__Required task__. In the essay on ego and Generation X below, where was the writer standing while watching the buildings burn?

__Selected excerpt__.
=======
Your ego, lose it, its a problem. You are going to die, i promise, and when you do everything in your pockets is going to go to your wife, your child, parent, or the dude working the night shift at Potter's Field. That's it. Your ego is going to argue with you and make you think there's some old man in the sky waiting to give a pack of Camels, a fifth of Sauza Tres Generaciones and a free pass to the great gig in the sky. Keep thinking that, is it working for ya'? 'Cause that kind of attitude is pretty selfish, and you're not special enough to be selfish...

see, its the ego that makes you think you need Puff the Magic Dragon to blame the worst parts of your life on. Its your ego that drives you to excess, collect those things, put that guy down, do that chick, watch that dreck, and, more or less, avoid the life you never want to admit you live. Ego is what appalled you when you read the word 'nigga' atop this piece. People, racism is so 1987, haven't you heard, terrorism is the new racism. Fear and hate make you forget that you have strings tethered to your back, i mean; you ever get the feeling that your future has already been written?...

you see, life is very seldom there to massage your id...

at 36 years old i'm am part of the great and holy Generation X. i say i'm part of a forgotten generation. A small, late part of that generation segment, that doesn't quite fit. i'm old enough to remember the gas lines, but only to understand them in retrospect. Old enough to remember Iran Contra, and Black Monday, but not yet be of age to have a voice worth listening to. Desert Storm, and legislative stand-offs i was of body and mind but without experience. When the eastern air was bereft of defense i stood on the promenade deck of Arthur Ashe Stadium when i watched the buildings burn and then disappear into the haze of smoke, panic and death. i was helpless, but we all were...

these days we stand before a precipice of something epic. This is not just about a recession, or a war, or the Real Housewives of Atlanta. This is about the way we are going to live our lives over the next decade and beyond. These last 8 years have been trying, full of turmoil, sure. Yes, our jobs are gone, our factories along with our creativity long disappeared, soon our moxie, then our soul. We are consumers. We are thought to be worthless drones whose only use is to make someone else rich. We're feeding the machine and this country, us, we, are quickly becoming a Pink Floyd album...
=======
__Dataset content__.

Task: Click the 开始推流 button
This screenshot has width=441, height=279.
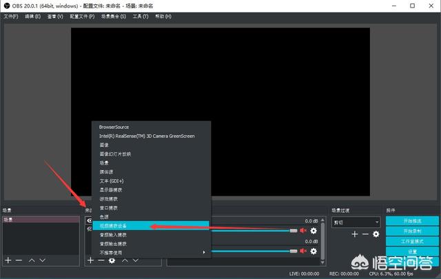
=======
__Written solution__. On the promenade deck of Arthur Ashe Stadium.